* BEGIN *
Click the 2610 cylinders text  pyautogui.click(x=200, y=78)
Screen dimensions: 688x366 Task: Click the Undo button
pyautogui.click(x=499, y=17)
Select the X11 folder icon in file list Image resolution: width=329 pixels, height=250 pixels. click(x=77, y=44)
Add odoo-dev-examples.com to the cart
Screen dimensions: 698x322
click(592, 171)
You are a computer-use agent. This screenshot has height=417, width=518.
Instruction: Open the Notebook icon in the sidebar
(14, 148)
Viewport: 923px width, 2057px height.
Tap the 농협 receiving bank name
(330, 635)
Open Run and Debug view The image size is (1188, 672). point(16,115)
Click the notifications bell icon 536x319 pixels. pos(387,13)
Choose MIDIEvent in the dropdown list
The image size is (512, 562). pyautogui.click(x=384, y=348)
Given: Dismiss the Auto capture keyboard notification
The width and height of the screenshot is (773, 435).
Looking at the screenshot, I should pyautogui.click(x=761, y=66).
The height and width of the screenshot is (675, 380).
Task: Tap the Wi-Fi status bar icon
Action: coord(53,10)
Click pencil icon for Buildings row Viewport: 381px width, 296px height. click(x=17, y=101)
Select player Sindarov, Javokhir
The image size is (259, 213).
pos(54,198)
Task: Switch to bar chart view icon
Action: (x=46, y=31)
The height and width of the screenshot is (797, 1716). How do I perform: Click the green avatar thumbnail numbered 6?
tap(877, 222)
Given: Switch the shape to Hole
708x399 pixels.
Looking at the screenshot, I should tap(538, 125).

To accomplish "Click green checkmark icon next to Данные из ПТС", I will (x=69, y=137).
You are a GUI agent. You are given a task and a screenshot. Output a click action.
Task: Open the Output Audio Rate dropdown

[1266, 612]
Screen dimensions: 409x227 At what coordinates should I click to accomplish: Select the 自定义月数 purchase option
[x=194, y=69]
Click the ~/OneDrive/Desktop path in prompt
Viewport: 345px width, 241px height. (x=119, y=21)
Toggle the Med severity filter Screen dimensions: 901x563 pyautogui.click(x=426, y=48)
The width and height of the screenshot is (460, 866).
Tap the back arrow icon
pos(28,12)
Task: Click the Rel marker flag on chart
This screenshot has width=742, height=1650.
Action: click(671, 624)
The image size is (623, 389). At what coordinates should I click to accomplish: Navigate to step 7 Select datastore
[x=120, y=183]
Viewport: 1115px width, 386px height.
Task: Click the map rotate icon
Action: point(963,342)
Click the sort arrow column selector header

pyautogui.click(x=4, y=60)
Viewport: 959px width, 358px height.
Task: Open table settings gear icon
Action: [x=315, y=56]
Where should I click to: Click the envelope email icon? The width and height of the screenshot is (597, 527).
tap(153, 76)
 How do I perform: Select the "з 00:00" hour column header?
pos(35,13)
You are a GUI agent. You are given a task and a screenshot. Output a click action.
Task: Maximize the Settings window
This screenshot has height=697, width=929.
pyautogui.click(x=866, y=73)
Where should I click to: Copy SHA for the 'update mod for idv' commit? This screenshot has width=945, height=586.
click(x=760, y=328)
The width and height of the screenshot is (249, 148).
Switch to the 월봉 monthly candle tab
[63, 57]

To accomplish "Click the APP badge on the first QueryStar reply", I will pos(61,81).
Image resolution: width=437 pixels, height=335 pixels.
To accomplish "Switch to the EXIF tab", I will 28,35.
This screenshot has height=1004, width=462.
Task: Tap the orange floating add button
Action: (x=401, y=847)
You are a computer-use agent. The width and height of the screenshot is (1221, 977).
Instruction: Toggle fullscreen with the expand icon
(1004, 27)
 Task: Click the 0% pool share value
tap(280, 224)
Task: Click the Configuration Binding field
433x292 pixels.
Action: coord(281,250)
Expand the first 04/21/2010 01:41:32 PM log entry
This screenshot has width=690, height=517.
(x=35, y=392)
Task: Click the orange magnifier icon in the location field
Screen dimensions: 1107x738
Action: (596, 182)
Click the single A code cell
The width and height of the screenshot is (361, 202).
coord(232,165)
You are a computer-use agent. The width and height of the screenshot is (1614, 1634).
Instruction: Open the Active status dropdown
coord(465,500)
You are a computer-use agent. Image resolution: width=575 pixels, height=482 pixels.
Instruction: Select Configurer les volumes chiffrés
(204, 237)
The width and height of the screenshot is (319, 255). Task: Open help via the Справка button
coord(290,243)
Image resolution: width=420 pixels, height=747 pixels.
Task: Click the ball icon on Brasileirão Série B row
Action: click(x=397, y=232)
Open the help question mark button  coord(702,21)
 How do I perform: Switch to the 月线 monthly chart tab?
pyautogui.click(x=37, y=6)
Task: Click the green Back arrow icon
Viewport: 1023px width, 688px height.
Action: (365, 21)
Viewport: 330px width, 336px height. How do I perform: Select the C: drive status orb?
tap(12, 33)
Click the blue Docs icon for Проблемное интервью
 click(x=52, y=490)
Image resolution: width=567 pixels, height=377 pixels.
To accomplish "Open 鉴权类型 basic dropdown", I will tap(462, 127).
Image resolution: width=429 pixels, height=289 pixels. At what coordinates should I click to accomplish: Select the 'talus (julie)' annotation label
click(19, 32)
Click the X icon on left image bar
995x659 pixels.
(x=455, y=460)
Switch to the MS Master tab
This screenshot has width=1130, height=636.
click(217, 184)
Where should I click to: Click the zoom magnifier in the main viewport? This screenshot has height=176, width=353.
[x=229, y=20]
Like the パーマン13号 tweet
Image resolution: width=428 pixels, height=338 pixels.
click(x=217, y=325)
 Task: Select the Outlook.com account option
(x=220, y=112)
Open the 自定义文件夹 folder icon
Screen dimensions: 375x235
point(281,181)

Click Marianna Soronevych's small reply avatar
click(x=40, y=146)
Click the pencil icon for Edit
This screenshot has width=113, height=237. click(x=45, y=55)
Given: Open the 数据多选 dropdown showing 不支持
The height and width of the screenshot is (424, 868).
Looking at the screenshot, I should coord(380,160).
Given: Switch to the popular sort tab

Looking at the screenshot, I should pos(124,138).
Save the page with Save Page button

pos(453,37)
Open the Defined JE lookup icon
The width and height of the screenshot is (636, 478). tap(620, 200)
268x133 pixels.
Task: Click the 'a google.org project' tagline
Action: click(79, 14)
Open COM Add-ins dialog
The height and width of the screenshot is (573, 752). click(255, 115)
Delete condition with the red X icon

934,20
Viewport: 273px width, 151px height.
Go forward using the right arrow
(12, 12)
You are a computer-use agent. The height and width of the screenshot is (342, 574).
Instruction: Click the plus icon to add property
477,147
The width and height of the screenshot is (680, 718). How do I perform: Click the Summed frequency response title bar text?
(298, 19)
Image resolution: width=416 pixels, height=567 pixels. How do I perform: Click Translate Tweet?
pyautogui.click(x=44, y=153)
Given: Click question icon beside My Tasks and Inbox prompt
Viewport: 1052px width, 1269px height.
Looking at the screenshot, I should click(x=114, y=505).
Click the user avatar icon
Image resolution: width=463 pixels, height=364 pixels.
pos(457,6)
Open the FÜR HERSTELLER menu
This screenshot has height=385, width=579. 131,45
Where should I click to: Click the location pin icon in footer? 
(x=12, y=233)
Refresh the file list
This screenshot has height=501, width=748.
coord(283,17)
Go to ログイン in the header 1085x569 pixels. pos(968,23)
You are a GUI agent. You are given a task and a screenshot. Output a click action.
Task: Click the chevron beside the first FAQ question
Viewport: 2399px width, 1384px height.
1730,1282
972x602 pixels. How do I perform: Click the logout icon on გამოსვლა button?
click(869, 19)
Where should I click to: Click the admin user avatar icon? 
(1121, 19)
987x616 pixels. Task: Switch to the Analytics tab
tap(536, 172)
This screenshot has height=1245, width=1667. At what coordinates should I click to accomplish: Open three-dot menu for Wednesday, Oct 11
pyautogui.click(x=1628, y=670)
* END *
• [Requirement]:
List everything in the material above, from its first line down to the line containing "Looking at the screenshot, I should tap(538, 125).", as a numbered list. Leave out blank lines.

• [Exercise solution]:
1. Click the 2610 cylinders text  pyautogui.click(x=200, y=78)
2. Screen dimensions: 688x366 Task: Click the Undo button
3. pyautogui.click(x=499, y=17)
4. Select the X11 folder icon in file list Image resolution: width=329 pixels, height=250 pixels. click(x=77, y=44)
5. Add odoo-dev-examples.com to the cart
6. Screen dimensions: 698x322
7. click(592, 171)
8. You are a computer-use agent. This screenshot has height=417, width=518.
9. Instruction: Open the Notebook icon in the sidebar
10. (14, 148)
11. Viewport: 923px width, 2057px height.
12. Tap the 농협 receiving bank name
13. (330, 635)
14. Open Run and Debug view The image size is (1188, 672). point(16,115)
15. Click the notifications bell icon 536x319 pixels. pos(387,13)
16. Choose MIDIEvent in the dropdown list
17. The image size is (512, 562). pyautogui.click(x=384, y=348)
18. Given: Dismiss the Auto capture keyboard notification
19. The width and height of the screenshot is (773, 435).
20. Looking at the screenshot, I should pyautogui.click(x=761, y=66).
21. The height and width of the screenshot is (675, 380).
22. Task: Tap the Wi-Fi status bar icon
23. Action: coord(53,10)
24. Click pencil icon for Buildings row Viewport: 381px width, 296px height. click(x=17, y=101)
25. Select player Sindarov, Javokhir
26. The image size is (259, 213).
27. pos(54,198)
28. Task: Switch to bar chart view icon
29. Action: (x=46, y=31)
30. The height and width of the screenshot is (797, 1716). How do I perform: Click the green avatar thumbnail numbered 6?
31. tap(877, 222)
32. Given: Switch the shape to Hole
33. 708x399 pixels.
34. Looking at the screenshot, I should tap(538, 125).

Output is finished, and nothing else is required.